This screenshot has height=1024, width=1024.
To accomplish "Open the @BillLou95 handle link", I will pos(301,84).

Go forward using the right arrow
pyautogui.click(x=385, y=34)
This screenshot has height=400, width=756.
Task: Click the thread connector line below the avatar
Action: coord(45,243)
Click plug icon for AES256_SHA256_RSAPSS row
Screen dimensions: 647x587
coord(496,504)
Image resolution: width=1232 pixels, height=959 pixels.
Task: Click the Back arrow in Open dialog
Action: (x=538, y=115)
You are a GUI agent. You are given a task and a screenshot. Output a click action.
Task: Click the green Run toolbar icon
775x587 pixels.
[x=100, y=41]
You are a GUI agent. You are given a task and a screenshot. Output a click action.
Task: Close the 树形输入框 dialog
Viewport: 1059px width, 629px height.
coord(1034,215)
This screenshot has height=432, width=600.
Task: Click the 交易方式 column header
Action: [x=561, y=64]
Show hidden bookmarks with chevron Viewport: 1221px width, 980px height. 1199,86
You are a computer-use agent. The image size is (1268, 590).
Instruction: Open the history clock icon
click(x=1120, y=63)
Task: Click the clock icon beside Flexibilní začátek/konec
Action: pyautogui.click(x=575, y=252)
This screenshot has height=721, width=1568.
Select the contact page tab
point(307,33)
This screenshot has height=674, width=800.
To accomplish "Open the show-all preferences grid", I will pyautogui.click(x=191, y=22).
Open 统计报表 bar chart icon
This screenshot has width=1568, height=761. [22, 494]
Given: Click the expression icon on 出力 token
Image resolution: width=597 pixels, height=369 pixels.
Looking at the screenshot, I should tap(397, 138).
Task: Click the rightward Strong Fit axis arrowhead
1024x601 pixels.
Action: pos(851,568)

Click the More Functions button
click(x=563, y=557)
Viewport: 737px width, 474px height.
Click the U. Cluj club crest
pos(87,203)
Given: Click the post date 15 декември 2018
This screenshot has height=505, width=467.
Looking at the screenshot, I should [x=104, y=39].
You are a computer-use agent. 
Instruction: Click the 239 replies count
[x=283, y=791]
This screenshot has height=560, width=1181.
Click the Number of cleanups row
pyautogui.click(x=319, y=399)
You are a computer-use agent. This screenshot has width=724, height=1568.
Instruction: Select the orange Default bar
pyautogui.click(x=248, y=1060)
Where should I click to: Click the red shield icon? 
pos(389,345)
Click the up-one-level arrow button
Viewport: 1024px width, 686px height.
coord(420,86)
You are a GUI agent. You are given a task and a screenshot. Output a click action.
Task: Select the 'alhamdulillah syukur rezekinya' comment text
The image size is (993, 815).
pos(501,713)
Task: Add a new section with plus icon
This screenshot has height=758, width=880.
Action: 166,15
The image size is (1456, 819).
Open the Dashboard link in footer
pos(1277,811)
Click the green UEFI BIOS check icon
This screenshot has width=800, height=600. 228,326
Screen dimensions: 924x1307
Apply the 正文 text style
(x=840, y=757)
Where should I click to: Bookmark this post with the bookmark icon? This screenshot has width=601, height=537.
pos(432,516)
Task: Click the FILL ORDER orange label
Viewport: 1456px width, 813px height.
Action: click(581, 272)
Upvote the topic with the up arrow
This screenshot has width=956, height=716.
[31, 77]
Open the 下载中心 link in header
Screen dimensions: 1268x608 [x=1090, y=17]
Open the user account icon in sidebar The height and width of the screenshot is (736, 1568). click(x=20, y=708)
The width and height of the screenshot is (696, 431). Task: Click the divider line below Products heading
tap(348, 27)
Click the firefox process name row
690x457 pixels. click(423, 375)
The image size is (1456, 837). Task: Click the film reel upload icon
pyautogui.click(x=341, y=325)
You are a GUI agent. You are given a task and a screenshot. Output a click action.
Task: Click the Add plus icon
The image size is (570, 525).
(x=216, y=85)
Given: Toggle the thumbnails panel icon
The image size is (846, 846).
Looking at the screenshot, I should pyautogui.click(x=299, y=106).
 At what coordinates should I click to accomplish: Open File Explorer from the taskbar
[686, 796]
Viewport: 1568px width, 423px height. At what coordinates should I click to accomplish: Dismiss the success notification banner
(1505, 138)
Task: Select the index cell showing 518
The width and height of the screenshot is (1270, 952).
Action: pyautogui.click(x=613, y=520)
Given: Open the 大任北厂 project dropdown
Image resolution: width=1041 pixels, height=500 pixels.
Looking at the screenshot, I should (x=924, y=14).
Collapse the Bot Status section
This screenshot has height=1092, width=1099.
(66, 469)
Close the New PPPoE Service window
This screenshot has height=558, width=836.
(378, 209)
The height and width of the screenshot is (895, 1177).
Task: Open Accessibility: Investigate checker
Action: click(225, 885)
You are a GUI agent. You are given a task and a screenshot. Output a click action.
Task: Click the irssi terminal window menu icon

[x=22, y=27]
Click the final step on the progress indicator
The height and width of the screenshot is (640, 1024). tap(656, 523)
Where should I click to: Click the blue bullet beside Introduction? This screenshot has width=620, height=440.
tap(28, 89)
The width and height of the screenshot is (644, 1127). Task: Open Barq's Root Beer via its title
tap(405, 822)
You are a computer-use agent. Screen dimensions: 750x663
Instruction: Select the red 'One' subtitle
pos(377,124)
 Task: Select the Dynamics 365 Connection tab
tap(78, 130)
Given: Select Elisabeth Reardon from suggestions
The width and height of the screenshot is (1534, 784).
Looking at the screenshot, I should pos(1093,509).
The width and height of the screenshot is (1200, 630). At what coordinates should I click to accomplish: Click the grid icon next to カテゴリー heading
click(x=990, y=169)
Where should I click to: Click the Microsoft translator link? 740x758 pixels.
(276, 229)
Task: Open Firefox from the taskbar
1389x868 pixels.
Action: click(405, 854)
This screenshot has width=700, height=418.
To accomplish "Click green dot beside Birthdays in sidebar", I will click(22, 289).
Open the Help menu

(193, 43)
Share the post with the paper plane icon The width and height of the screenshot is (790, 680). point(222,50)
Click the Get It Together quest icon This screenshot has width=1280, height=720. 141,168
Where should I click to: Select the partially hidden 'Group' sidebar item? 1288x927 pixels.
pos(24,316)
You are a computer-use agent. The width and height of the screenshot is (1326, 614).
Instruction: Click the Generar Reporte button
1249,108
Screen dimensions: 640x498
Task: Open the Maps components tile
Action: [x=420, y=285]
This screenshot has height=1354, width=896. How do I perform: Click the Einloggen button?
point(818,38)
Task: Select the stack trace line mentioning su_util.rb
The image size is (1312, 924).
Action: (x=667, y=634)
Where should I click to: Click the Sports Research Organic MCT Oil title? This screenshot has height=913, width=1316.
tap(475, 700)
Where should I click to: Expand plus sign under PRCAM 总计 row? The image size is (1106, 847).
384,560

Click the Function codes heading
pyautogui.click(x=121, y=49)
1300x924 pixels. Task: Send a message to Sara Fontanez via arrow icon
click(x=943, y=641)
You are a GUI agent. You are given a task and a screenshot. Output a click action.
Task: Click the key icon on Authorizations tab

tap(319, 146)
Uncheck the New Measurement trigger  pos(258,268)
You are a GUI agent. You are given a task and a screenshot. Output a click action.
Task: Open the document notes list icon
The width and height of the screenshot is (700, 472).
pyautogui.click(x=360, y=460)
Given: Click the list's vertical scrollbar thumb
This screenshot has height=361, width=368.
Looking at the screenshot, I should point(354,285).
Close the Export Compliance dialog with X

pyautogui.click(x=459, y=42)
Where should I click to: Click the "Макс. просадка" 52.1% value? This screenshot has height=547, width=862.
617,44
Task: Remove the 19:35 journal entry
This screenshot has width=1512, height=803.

......

_What is expected_
Look through the entries and find each line that has the string "section". Copy those lines.

_Answer box_
Task: Add a new section with plus icon
Collapse the Bot Status section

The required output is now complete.